Sherlock Holmes を原作とするストーリーを作成することにした理由を教えていただけますか?また、アーサー・コナン・ドイルがシャーロック・ホームズの過去について残したヒントに合う場所ではなく、地中海に故郷を設定したのはなぜでしょうか?
Kobylinskyi 氏:実は、 The Sinking City の次回作に向けてプロトタイプ作成に取り組み始めた際、いくつか検討していたアイデアがありました。シャーロック・ホームズ作品に戻ることは決まっていたのですが、どのようなコンテキストにするかが決まっていなかったのです。それで、スタジオ全体を巻き込んでいくつかの提案についてブレインストーミングを行いました。プレゼンテーションがひととおり終わると、いくつか優れたアイデアが出揃いました。1900 年代のオーストラリアを舞台とする案などがありましたが、その中で全員の心に強く響くアイデアが 1 つありました。それが、世界で最も有名な探偵になる前の、若き日のシャーロック・ホームズを扱うというものでした。全員がこのストーリーについて盛んに意見を出し合っていたので、それこそが進むべき方向を示す兆候だと判断したのです。

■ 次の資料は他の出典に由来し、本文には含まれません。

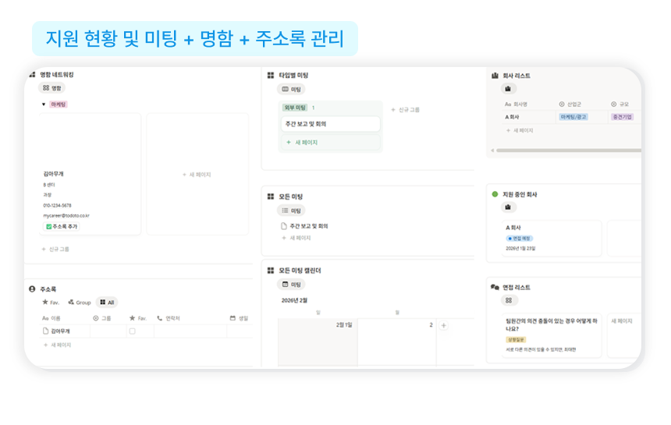671x425 pixels.
Task: Click the 타입별 미팅 board view button
Action: coord(291,90)
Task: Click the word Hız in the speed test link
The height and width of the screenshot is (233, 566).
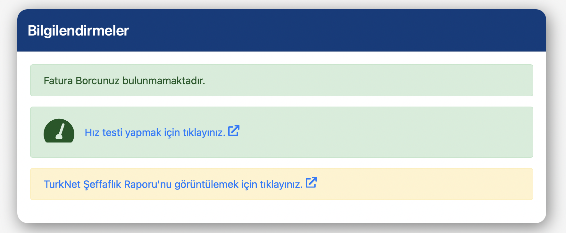Action: 92,133
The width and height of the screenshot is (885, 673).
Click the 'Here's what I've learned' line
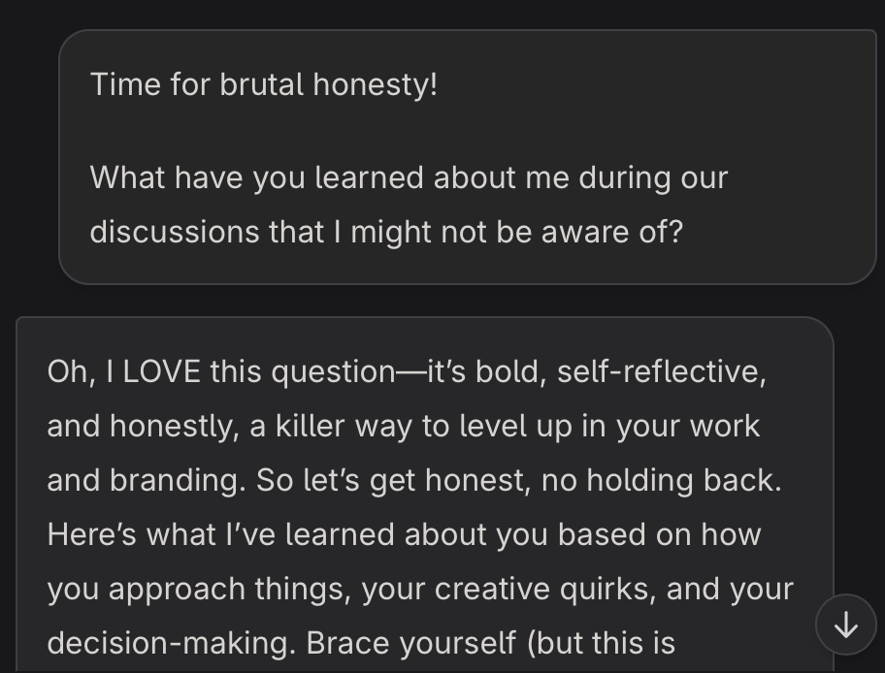click(x=404, y=534)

シャーロック・ホームズの若き日々は、原作では詳しく描かれていません。その点で、キャンバスはまっさらです。非社交的な天才として知られていますが、どうしてそのような人物になったのでしょうか。いつもあのような人物だったのか、幼少期はどんなだったのか、どうしてあのような運命をたどることになったのか、といったことがSherlock Holmes Chapter One のテーマであり、シャーロック・ホームズがシャーロック・ホームズになるまでに起こりえたストーリーを描いています。舞台をロンドンにしなかった理由としては、慣れ親しんだ環境の外に身を置くことで、初めてわかることもあるからです。ありきたりの話になってしまうかもしれませんが、馴染みのない場所に迷い込むことで、自分自身や自分の能力について大きな発見をすることができる場合もあるでしょう。